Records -

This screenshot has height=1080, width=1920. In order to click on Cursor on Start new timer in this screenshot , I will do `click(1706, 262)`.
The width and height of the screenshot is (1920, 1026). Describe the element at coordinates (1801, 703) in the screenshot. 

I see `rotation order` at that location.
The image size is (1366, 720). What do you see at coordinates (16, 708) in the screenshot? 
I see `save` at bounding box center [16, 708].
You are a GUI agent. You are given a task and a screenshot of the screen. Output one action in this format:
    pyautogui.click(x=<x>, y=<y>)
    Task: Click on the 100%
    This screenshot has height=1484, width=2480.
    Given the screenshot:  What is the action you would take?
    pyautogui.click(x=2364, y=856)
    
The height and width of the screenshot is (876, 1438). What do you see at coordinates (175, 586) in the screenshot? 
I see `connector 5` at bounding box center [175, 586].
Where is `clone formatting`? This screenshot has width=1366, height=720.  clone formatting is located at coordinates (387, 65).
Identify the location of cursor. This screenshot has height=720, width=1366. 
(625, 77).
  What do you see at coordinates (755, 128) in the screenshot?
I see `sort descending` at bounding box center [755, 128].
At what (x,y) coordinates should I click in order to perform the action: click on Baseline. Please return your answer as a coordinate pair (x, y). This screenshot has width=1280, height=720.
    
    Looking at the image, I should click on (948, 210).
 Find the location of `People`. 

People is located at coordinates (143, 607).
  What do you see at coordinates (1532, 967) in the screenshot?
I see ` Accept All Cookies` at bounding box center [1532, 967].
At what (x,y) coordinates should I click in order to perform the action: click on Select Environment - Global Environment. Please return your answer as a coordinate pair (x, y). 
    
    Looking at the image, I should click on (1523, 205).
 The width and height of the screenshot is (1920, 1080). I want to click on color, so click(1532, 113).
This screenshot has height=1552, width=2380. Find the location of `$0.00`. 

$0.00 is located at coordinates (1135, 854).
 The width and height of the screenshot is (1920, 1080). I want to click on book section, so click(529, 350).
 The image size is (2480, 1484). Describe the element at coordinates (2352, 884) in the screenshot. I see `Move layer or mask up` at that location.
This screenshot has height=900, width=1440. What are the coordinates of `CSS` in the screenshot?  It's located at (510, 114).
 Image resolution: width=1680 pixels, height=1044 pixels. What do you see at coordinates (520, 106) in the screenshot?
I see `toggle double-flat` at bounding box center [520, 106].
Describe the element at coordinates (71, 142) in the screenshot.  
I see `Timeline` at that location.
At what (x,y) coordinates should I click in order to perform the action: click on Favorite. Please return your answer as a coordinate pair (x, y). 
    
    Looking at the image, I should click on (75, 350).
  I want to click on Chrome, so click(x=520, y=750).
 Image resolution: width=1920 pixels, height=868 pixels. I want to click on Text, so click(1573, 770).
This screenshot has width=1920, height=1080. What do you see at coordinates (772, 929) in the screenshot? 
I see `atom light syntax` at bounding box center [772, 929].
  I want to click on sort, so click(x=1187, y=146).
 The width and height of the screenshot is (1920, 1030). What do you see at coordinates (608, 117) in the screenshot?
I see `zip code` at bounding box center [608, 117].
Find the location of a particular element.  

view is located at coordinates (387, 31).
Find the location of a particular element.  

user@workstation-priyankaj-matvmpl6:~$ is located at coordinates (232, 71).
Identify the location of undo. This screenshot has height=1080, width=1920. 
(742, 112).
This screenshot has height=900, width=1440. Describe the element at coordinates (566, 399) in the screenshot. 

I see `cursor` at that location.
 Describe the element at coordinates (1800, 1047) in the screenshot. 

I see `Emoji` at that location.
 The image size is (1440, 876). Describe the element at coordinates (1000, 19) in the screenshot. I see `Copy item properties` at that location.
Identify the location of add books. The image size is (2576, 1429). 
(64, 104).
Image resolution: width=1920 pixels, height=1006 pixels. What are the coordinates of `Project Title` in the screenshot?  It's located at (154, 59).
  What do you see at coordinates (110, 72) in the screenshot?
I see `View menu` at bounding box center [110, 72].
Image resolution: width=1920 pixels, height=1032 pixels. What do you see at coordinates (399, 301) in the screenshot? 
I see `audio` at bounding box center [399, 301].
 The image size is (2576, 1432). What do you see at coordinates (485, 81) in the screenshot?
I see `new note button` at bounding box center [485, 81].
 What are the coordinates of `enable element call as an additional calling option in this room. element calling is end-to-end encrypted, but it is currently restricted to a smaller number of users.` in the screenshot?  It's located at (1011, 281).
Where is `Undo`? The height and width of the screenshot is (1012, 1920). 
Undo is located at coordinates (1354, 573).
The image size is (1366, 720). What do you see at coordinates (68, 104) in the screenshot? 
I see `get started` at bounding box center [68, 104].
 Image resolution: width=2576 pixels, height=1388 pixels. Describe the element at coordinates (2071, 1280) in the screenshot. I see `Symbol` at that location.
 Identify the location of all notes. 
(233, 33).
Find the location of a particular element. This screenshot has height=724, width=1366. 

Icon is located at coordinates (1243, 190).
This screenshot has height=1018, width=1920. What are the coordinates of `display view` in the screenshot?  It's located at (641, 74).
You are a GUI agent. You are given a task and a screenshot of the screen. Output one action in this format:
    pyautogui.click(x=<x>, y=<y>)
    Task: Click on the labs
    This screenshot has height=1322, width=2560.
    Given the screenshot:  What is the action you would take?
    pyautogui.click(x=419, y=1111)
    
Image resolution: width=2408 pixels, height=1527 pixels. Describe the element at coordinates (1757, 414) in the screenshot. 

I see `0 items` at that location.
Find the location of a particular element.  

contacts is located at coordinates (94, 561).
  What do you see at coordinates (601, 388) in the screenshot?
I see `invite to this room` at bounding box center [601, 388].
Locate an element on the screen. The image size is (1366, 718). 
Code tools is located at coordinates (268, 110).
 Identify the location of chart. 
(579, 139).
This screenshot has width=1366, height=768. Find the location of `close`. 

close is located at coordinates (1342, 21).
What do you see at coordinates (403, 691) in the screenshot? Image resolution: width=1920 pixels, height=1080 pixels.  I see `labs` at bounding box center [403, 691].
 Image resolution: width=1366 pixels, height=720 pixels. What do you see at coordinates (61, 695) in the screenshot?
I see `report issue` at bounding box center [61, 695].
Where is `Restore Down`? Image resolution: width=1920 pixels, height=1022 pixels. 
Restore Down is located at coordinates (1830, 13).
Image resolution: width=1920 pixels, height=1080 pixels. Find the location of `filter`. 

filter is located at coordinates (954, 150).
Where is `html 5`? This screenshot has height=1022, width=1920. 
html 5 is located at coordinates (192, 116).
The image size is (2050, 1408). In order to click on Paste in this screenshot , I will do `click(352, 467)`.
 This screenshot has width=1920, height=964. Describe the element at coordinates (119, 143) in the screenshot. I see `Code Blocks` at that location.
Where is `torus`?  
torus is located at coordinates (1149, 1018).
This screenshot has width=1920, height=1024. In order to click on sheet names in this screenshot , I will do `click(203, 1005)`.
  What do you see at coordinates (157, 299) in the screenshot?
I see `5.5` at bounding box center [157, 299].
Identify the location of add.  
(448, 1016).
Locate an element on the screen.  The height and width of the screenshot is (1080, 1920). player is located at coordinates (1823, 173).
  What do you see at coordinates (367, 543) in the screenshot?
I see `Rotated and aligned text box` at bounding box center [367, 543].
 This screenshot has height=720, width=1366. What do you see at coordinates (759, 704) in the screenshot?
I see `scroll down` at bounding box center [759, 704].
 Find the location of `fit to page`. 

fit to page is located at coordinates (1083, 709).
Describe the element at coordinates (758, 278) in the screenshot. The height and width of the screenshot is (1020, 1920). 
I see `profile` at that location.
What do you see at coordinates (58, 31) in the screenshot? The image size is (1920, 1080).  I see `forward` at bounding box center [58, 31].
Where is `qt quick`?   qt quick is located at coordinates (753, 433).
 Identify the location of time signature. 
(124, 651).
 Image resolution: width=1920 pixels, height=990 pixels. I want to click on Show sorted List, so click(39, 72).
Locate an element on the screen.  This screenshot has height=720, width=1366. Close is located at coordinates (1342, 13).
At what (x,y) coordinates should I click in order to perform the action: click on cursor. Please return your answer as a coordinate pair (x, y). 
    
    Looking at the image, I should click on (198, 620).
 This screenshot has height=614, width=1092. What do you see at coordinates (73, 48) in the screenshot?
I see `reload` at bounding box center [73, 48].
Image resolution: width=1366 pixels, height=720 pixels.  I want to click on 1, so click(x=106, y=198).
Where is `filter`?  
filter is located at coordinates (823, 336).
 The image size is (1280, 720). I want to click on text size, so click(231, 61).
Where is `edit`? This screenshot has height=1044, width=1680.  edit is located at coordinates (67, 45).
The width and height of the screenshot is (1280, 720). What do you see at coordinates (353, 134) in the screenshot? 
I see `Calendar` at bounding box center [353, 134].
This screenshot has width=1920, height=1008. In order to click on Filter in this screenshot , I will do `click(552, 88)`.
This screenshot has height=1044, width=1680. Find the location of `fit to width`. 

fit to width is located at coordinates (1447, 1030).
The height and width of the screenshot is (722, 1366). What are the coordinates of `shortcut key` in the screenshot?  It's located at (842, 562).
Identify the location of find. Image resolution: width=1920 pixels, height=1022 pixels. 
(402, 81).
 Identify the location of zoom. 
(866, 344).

The exercise - Copy the records above without changes, starting with the line that contains "The width and height of the screenshot is (1280, 720)." and continuing through the end of the records.

Answer below -
The width and height of the screenshot is (1280, 720). What do you see at coordinates (353, 134) in the screenshot? 
I see `Calendar` at bounding box center [353, 134].
This screenshot has width=1920, height=1008. In order to click on Filter in this screenshot , I will do `click(552, 88)`.
This screenshot has height=1044, width=1680. Find the location of `fit to width`. 

fit to width is located at coordinates (1447, 1030).
The height and width of the screenshot is (722, 1366). What are the coordinates of `shortcut key` in the screenshot?  It's located at (842, 562).
Identify the location of find. Image resolution: width=1920 pixels, height=1022 pixels. 
(402, 81).
 Identify the location of zoom. 
(866, 344).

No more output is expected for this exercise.